======== DATA

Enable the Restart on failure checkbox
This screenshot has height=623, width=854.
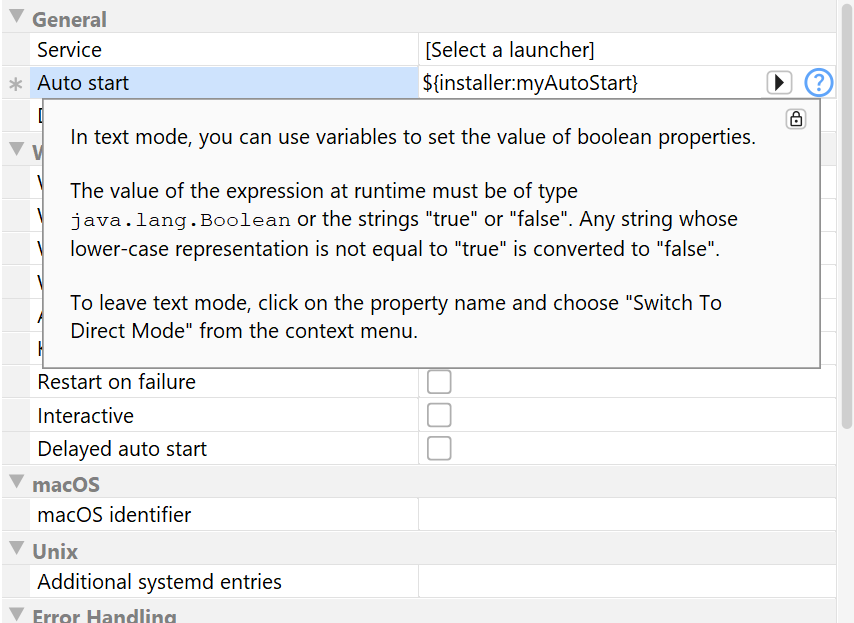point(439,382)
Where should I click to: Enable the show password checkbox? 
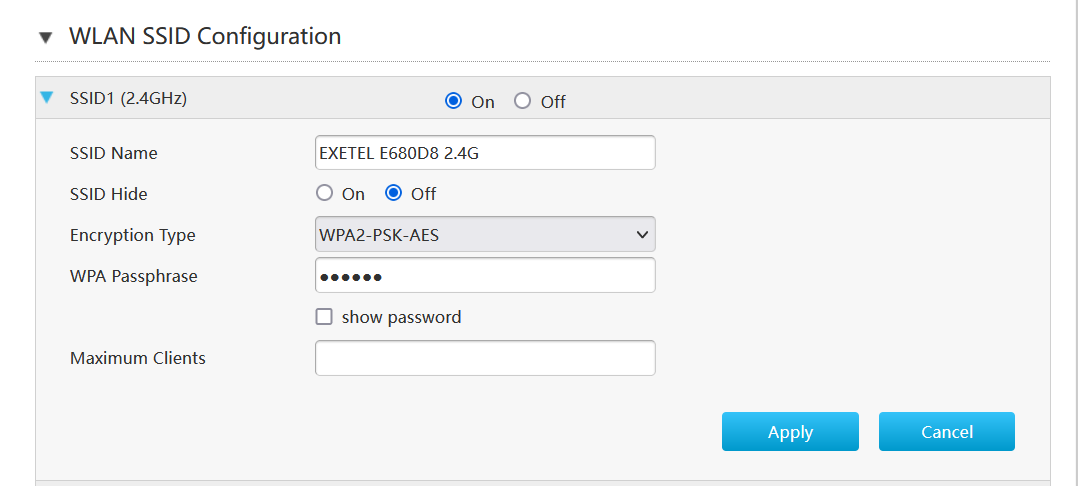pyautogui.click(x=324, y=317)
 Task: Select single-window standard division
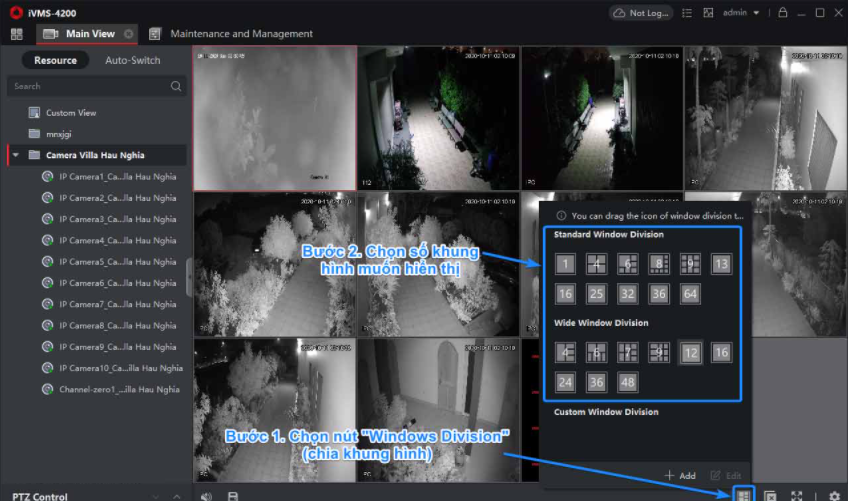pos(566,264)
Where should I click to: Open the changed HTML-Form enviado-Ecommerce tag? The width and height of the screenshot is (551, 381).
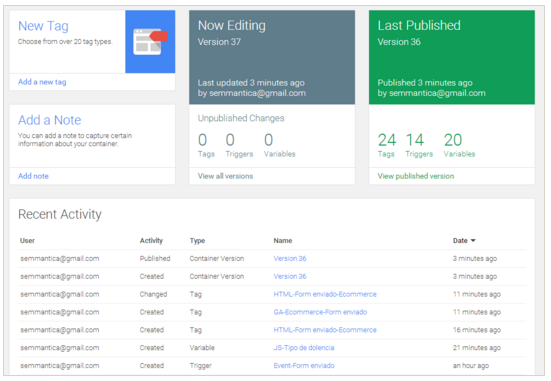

================

#### EXERCISE BRIEF
Write out the text of all four records above word for word, omitting the pictures.

#### ANSWER IN FULL
Enable the Restart on failure checkbox
This screenshot has height=623, width=854.
point(439,382)
Where should I click to: Enable the show password checkbox? 
pyautogui.click(x=324, y=317)
 Task: Select single-window standard division
pos(566,264)
Where should I click to: Open the changed HTML-Form enviado-Ecommerce tag? The width and height of the screenshot is (551, 381).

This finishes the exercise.